Problem description -
Please echo the data verbatim, from the line containing "Given: Apply the Normal style" through the end of the data, both ends included, and leave out the pictures.

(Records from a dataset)
*-*-*

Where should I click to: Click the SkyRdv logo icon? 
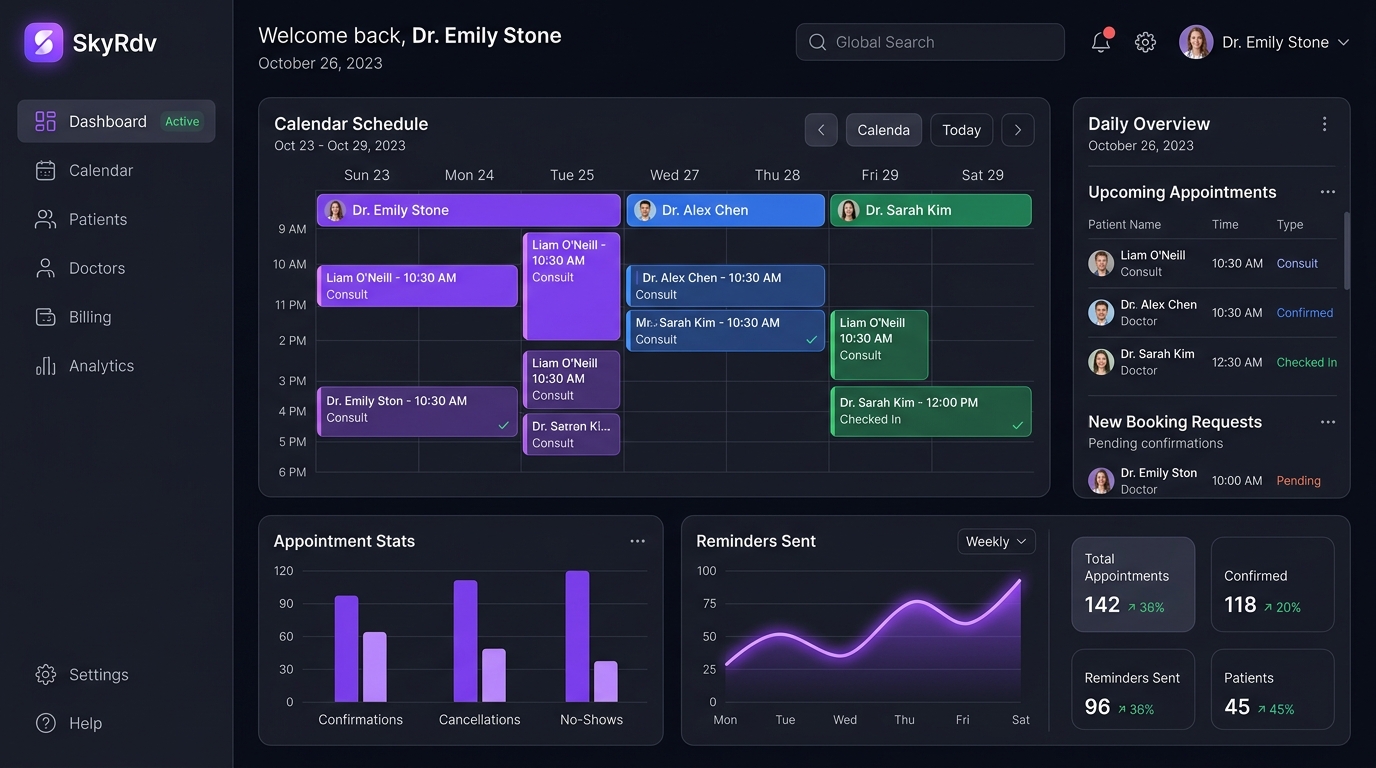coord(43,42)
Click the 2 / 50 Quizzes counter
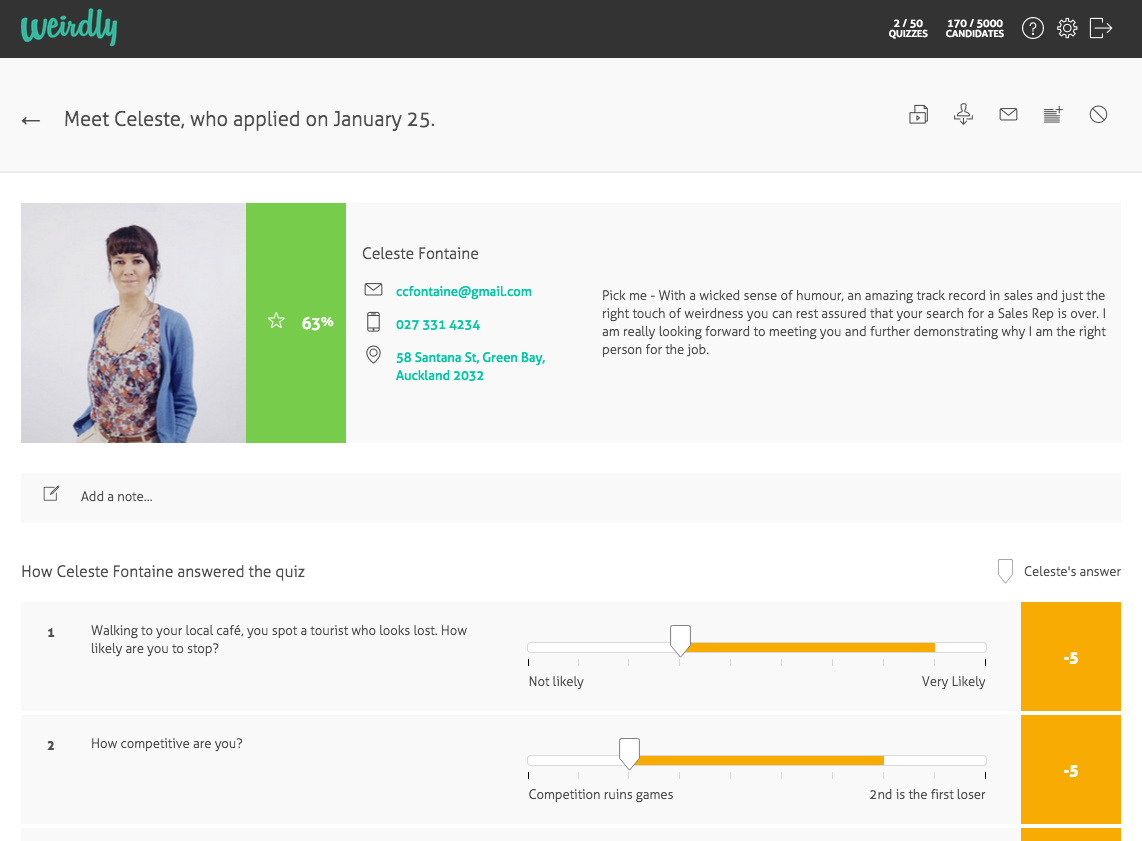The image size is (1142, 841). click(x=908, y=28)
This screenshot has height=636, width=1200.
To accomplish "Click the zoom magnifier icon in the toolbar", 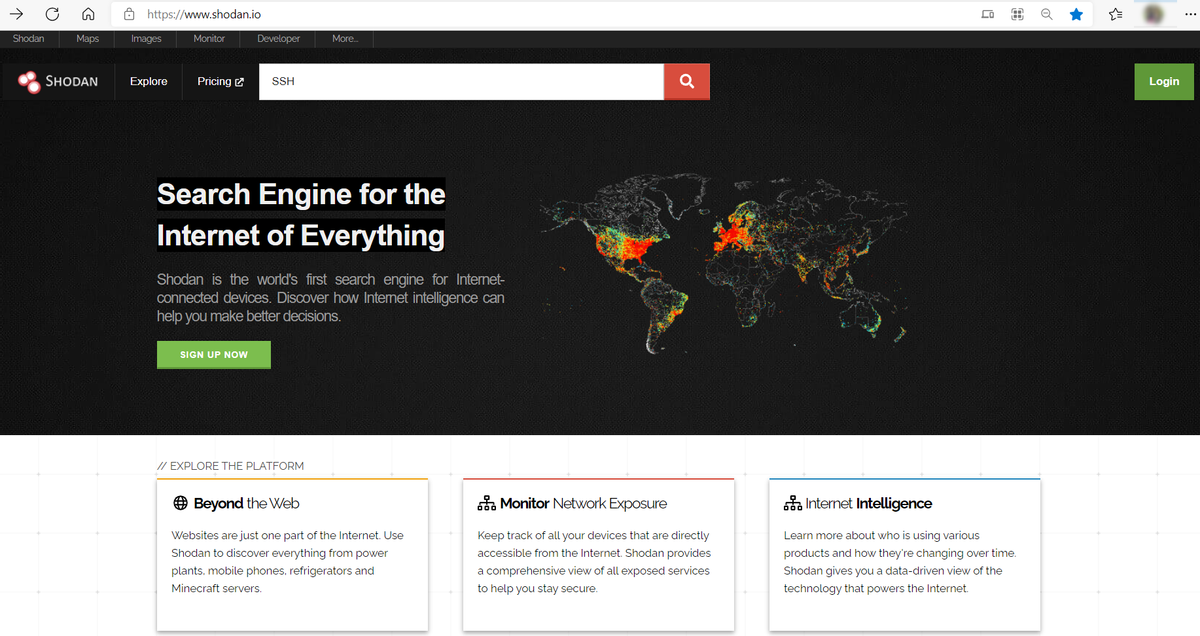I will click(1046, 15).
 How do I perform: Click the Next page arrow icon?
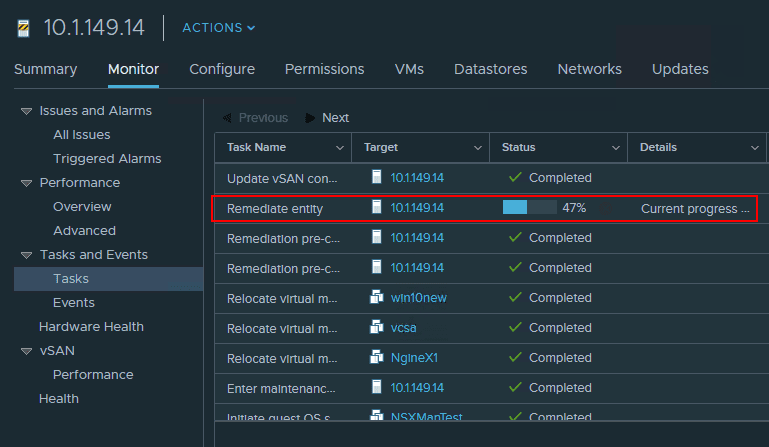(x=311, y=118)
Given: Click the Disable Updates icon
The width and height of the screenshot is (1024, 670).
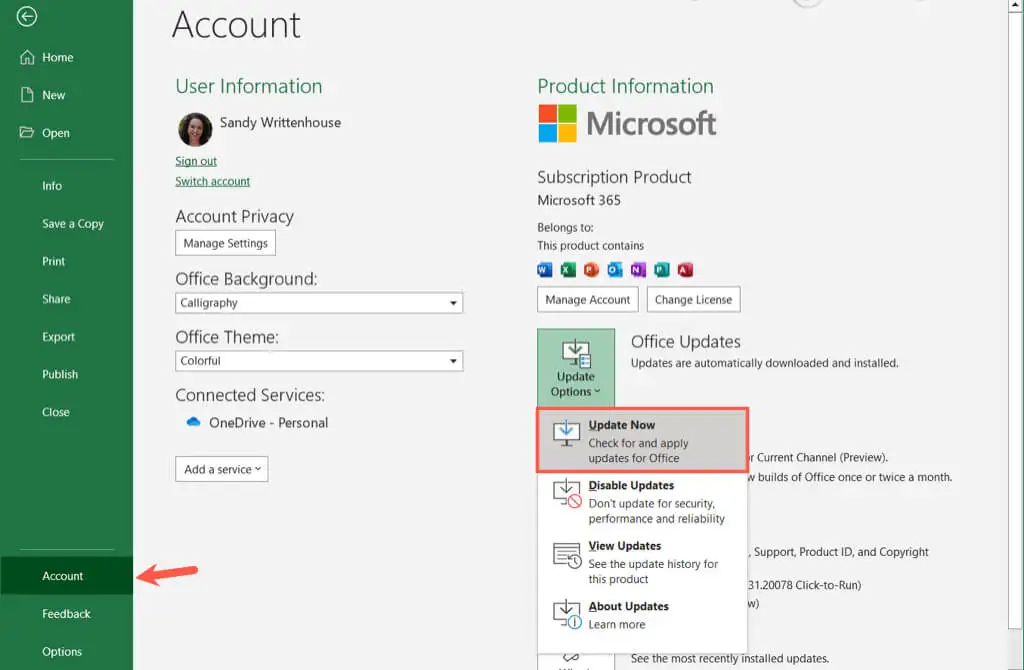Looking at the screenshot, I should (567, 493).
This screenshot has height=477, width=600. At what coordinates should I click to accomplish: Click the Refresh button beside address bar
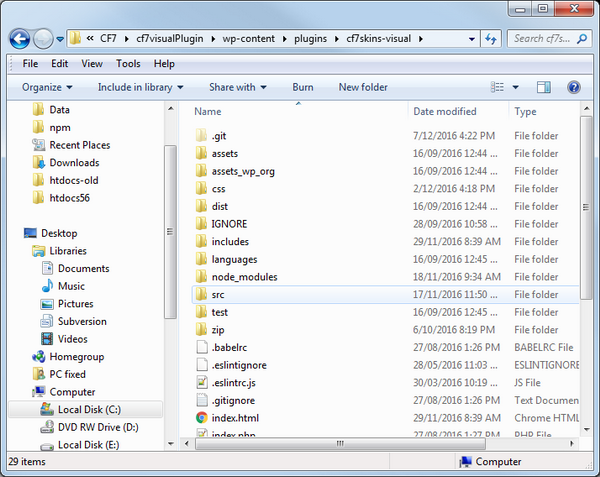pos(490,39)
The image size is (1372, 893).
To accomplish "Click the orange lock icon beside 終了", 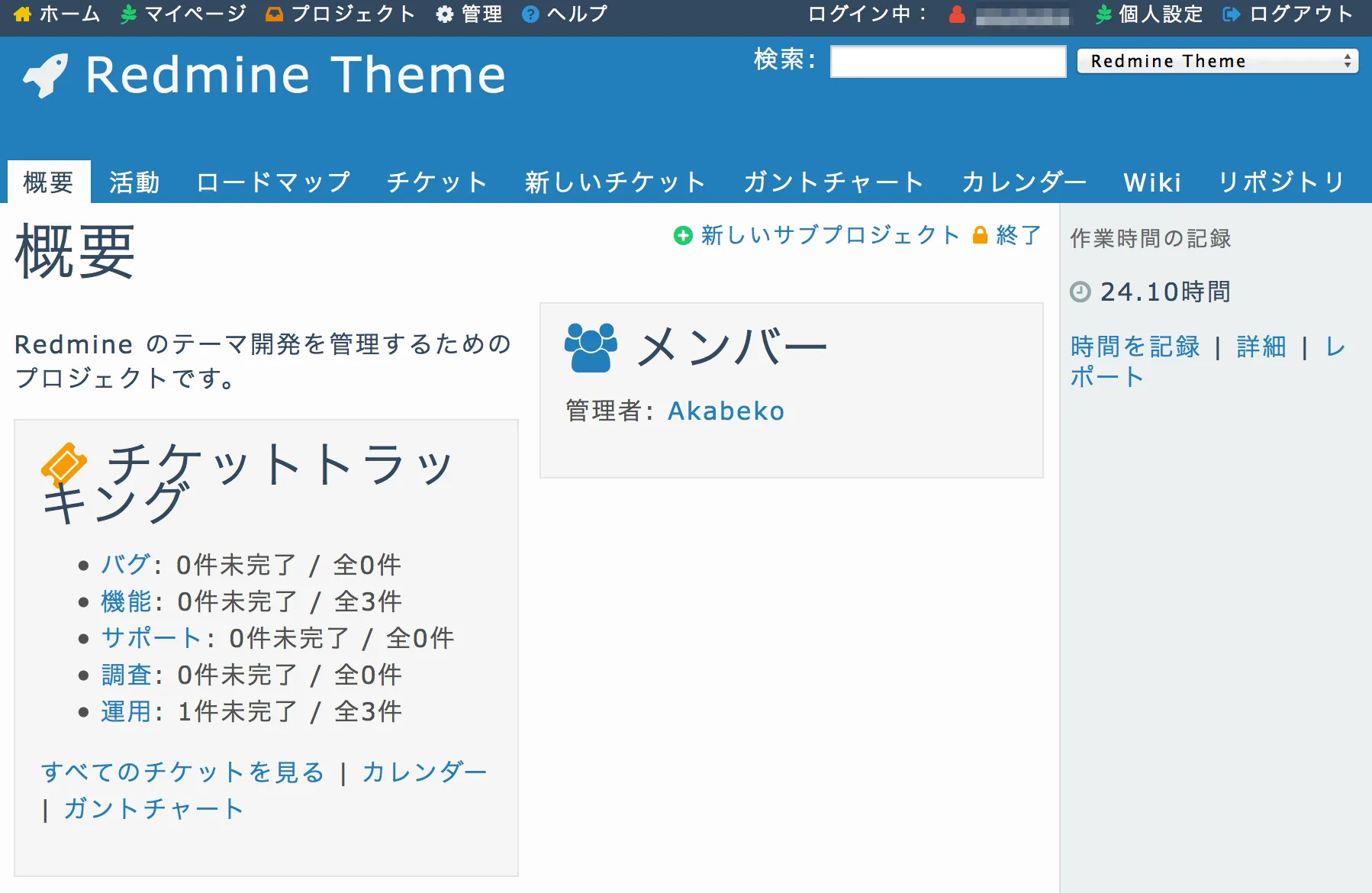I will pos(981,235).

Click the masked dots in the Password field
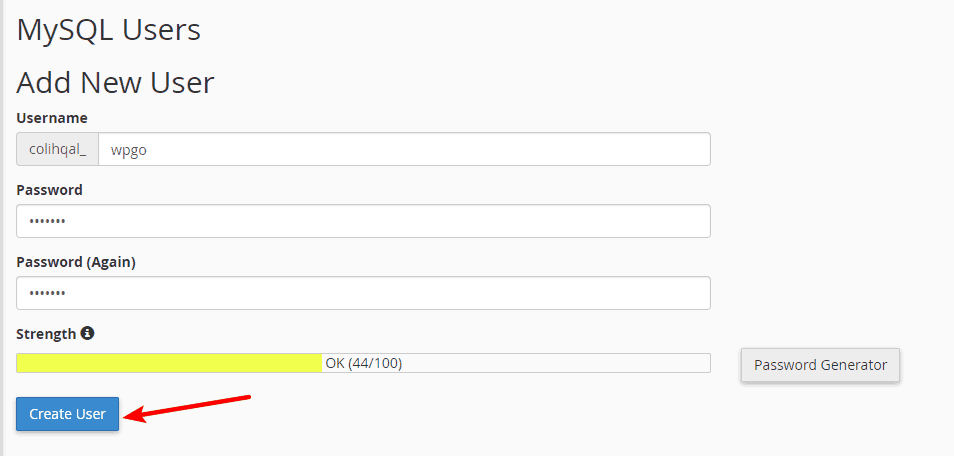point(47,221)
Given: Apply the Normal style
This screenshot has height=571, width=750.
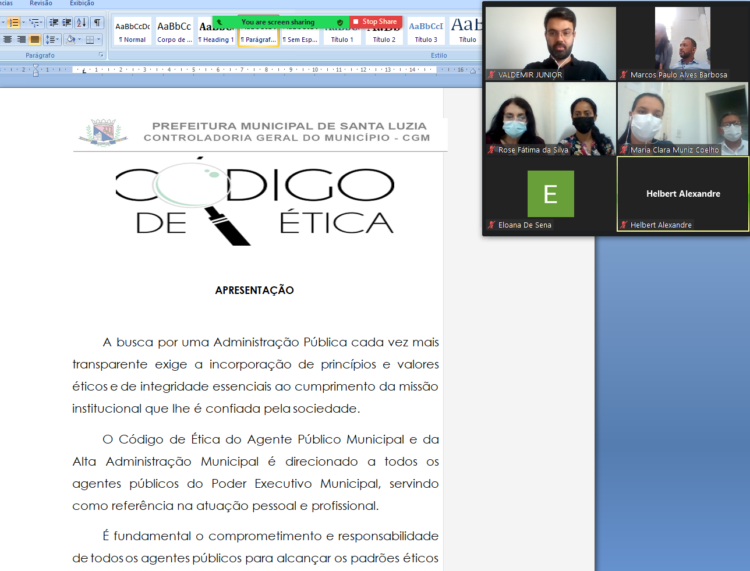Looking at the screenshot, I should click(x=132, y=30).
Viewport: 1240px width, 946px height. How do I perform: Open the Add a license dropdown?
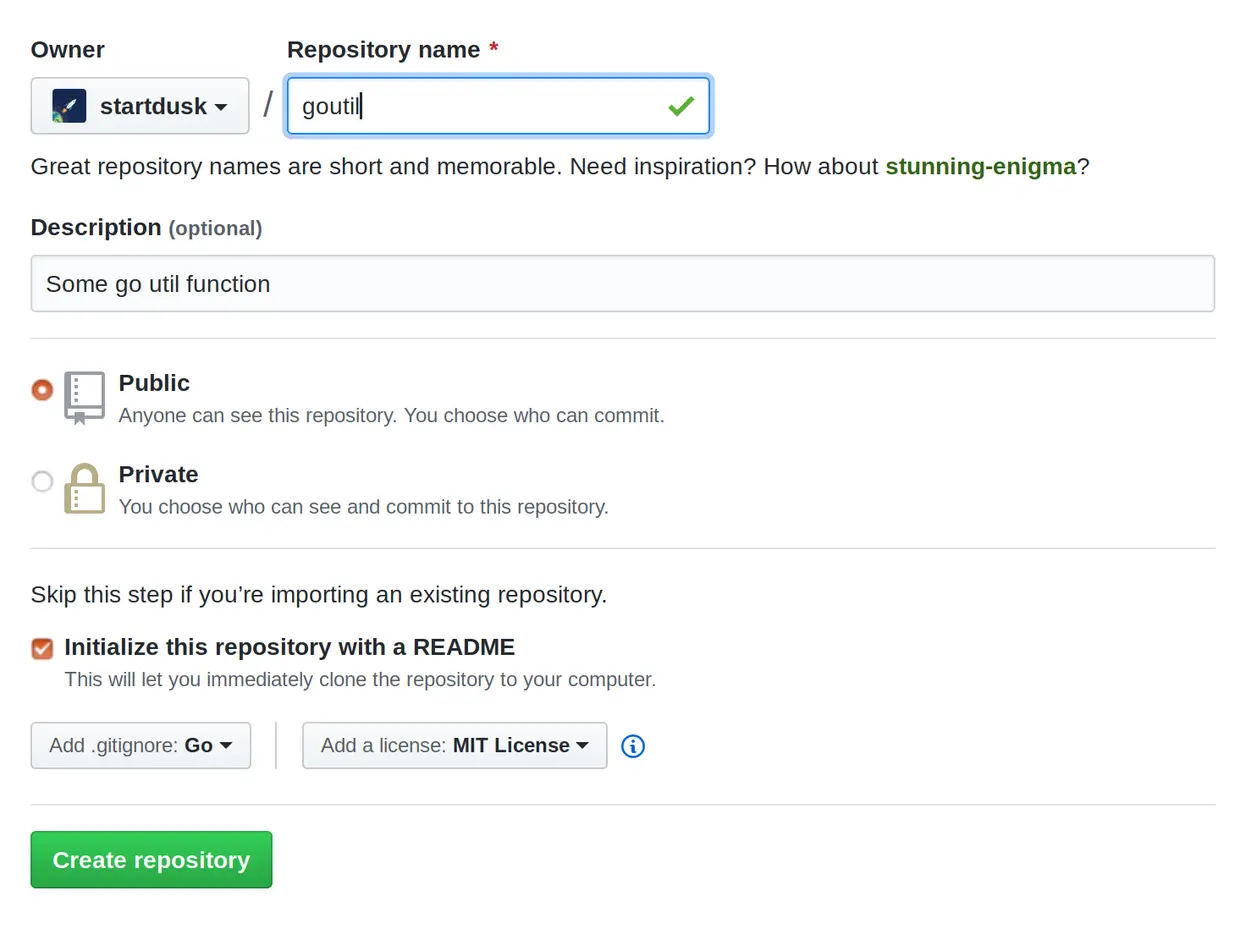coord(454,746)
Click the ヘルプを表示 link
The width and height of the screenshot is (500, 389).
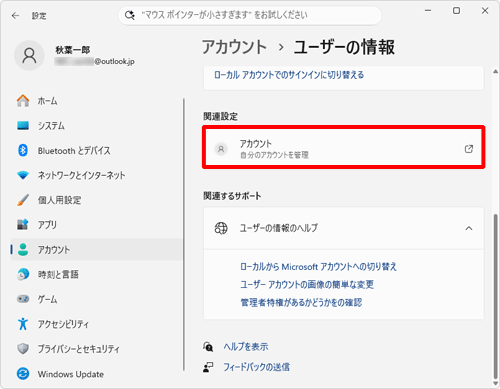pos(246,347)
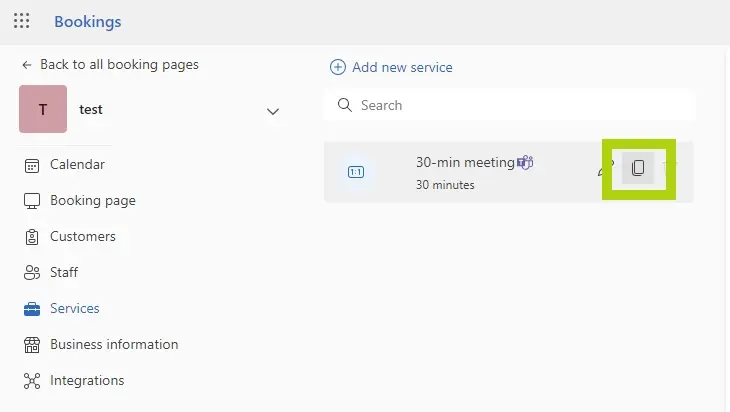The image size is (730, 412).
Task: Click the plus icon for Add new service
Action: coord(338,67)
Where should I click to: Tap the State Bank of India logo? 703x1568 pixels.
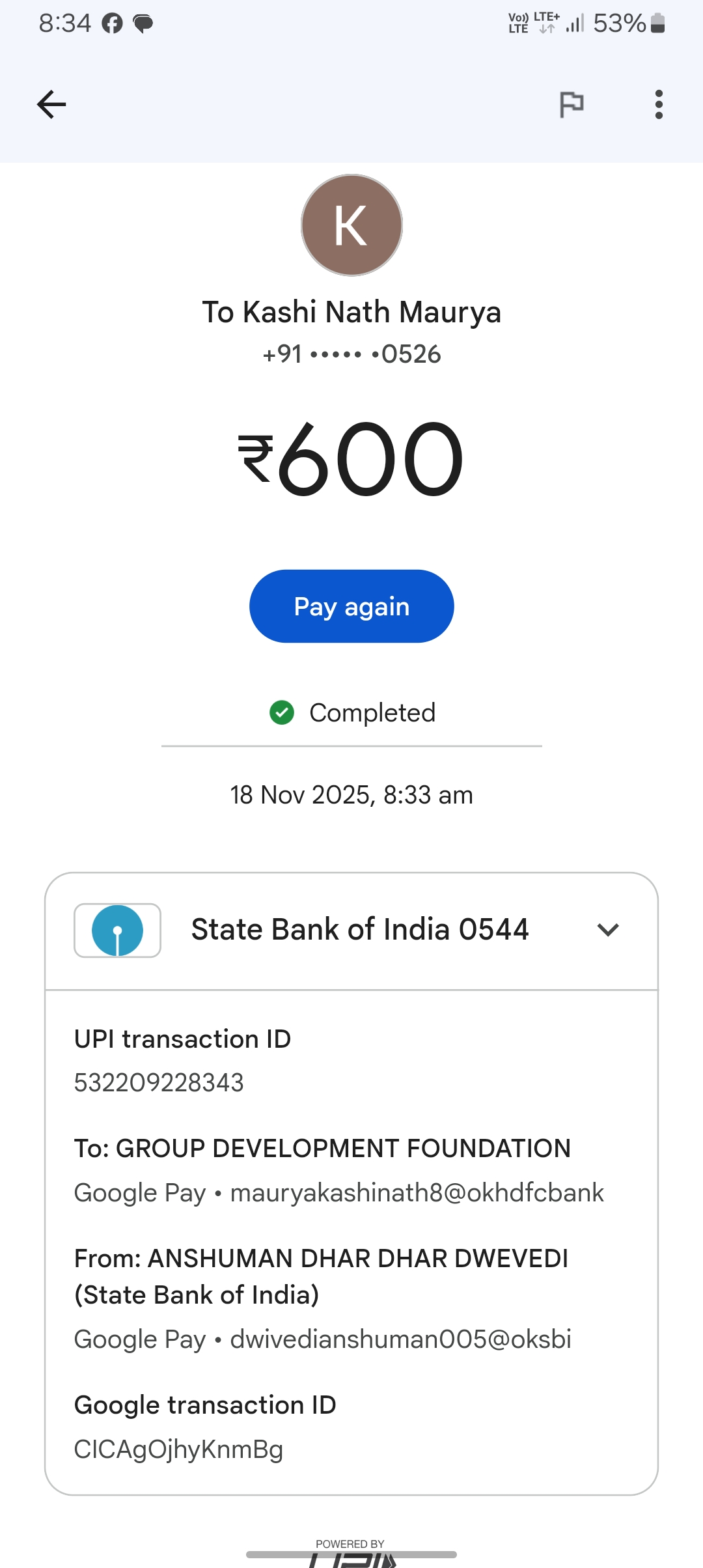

*-*-*

Exercise result -
Given: Apply the Normal style
This screenshot has height=571, width=750.
Looking at the screenshot, I should click(x=132, y=30).
Viewport: 1240px width, 946px height. How do I perform: Open the Add a license dropdown?
coord(454,746)
Click the ヘルプを表示 link
The width and height of the screenshot is (500, 389).
pos(246,347)
The image size is (730, 412).
Task: Click the plus icon for Add new service
Action: coord(338,67)
Where should I click to: Tap the State Bank of India logo? 703x1568 pixels.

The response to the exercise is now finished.